= Trecho da página =
------------------------------------

11 outubro 2016

AS ROUPAS NOS VARAIS


Maria Amélia Mano

E não importa se os olhos do mundo inteiro
Possam estar por um momento voltados para o largo
Onde os escravos eram castigados
E hoje um batuque um batuque
Com a pureza de meninos uniformizados de escola secundária
Em dia de parada
E a grandeza épica de um povo em formação
Nos atrai, nos deslumbra e estimula
Não importa nada:
Nem o traço do sobrado
Nem a lente do fantástico,
Nem o disco de Paul Simon
Ninguém, ninguém é cidadão
Se você for a festa do pelô, e se você não for
Pense no Haiti, reze pelo Haiti
O Haiti é aqui
O Haiti não é aqui

Caetano Veloso

         Primeiro, o genocídio de populações indígenas e a opressão espanhola, legitimada pela Igreja que também fez acreditar que todos eram subumanos.

           Depois, a escravidão dos negros, também tratados como animais.

      O domínio francês veio para explorar e deixar em condição de miséria.

    Livre da França, invasões norte-americanas, ingerências, interferências e ditaduras cruéis.

           Em 2010, um terremoto destrói a capital, Porto Príncipe. São 150 mil mortos. Mais de 300 mil deslocados internos.

      Por Tabatinga, os filhos do terremoto se aproximam de nós, imigrantes fugindo de uma história de violências.

             Em 2016, um furacão e mais mil mortos, por enquanto...

            Agora, o medo pela cólera, o medo pelas mulheres...

------------------------------------

= Extrato de dados =
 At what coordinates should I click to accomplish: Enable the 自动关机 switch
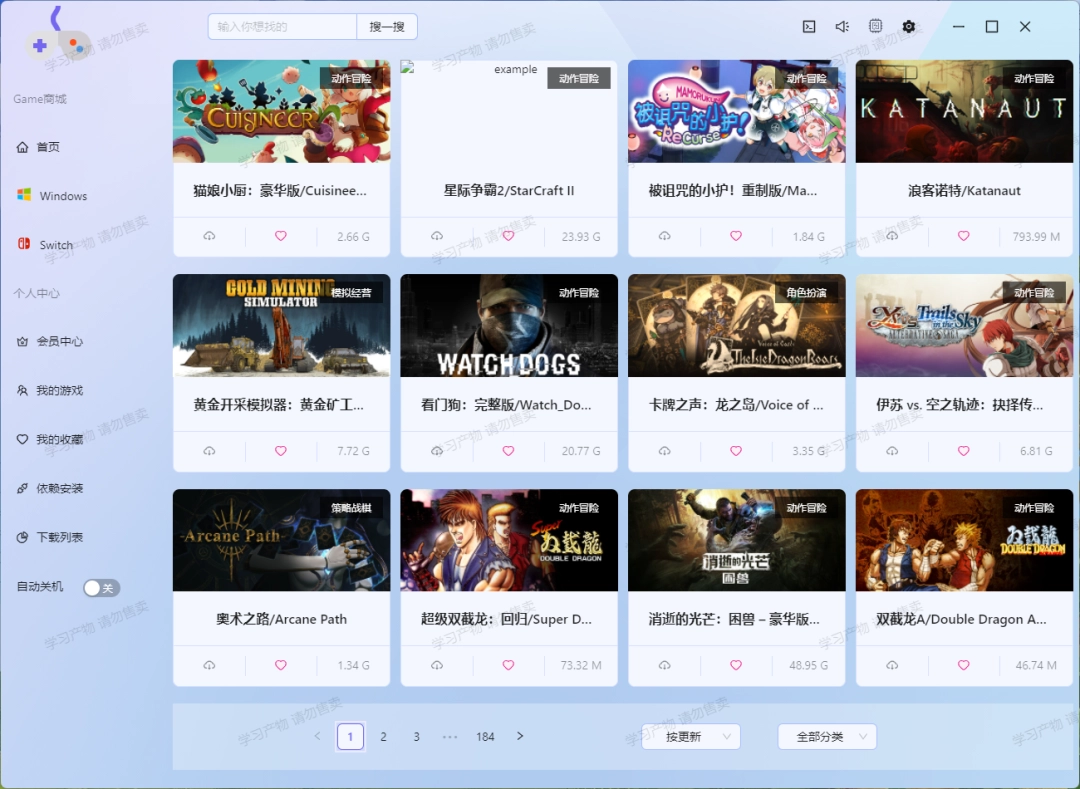point(100,588)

------------------------------------

Reproduza o texto sobre o Haiti a partir das palavras "Primeiro, o genocídio" e pare depois de "história de violências.", trocando "terremoto" por "sismo".

Primeiro, o genocídio de populações indígenas e a opressão espanhola, legitimada pela Igreja que também fez acreditar que todos eram subumanos.

           Depois, a escravidão dos negros, também tratados como animais.

      O domínio francês veio para explorar e deixar em condição de miséria.

    Livre da França, invasões norte-americanas, ingerências, interferências e ditaduras cruéis.

           Em 2010, um sismo destrói a capital, Porto Príncipe. São 150 mil mortos. Mais de 300 mil deslocados internos.

      Por Tabatinga, os filhos do sismo se aproximam de nós, imigrantes fugindo de uma história de violências.